▸ YOUR OBJECTIVE
In the entries below, how many lines hold the string "agent"? Answer with the number only.

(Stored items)
• • • • •

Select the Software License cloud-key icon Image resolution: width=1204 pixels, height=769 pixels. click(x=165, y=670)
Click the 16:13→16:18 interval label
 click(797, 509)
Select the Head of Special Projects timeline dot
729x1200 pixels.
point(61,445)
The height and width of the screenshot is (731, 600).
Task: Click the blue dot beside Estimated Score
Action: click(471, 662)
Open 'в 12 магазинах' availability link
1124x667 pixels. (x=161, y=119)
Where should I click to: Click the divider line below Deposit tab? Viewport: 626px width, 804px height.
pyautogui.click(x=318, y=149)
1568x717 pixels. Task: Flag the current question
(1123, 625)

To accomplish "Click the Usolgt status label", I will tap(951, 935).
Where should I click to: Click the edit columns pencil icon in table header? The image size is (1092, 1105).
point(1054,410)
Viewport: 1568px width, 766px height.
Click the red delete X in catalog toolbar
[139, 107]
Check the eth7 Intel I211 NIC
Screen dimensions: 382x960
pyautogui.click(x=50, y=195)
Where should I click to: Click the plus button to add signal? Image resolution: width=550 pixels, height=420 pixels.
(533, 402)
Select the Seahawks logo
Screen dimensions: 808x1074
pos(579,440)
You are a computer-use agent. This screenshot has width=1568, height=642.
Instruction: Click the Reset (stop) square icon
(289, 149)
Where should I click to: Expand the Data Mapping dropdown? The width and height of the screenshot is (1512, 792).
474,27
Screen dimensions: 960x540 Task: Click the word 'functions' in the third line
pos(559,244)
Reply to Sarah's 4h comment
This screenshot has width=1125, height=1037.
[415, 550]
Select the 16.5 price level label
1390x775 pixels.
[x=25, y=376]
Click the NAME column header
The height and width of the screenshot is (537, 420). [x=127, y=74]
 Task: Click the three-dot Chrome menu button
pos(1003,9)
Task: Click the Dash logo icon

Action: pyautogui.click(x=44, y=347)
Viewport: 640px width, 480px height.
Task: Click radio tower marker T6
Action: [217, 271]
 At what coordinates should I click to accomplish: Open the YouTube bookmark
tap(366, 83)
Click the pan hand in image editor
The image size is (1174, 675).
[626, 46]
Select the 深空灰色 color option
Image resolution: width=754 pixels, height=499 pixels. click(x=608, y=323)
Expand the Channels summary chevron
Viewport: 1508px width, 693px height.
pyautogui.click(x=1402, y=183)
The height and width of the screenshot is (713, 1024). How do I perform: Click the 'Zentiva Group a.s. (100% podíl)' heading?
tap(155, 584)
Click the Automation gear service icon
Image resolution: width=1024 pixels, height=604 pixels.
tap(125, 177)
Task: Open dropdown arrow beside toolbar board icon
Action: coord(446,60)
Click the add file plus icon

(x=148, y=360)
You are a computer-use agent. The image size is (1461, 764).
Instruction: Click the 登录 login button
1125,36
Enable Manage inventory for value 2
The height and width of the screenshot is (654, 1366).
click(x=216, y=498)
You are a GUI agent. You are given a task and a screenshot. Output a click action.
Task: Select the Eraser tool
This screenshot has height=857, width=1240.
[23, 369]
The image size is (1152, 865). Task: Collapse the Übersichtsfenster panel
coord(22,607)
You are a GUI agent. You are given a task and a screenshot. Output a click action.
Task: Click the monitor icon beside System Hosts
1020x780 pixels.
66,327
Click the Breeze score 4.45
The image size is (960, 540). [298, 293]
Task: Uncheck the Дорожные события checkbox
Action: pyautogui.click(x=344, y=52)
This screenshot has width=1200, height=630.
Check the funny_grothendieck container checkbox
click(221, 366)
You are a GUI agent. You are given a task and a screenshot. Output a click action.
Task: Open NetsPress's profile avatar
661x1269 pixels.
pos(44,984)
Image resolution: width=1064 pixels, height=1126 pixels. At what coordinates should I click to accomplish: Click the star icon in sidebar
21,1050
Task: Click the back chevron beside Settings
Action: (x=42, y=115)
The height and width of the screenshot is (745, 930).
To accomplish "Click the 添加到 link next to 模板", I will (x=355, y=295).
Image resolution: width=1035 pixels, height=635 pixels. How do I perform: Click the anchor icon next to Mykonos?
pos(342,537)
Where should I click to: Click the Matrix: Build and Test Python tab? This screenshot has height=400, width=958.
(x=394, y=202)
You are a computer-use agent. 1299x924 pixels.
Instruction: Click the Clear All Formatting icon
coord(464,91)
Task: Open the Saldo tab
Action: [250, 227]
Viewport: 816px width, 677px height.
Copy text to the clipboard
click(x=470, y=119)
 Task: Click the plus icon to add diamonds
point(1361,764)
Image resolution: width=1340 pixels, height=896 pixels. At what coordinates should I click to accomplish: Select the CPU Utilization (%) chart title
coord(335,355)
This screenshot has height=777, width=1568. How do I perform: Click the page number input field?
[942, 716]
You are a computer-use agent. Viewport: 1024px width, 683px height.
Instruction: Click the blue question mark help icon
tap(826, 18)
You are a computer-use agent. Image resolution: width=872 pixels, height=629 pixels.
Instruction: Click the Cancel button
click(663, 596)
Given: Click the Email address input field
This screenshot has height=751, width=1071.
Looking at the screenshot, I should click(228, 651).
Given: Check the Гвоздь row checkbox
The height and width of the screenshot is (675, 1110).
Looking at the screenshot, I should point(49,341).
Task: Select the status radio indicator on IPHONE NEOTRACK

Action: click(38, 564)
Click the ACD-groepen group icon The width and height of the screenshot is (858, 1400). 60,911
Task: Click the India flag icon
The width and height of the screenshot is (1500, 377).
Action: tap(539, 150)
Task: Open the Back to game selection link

• • • • •

▸ SOLUTION FOR THIS PROBLEM
8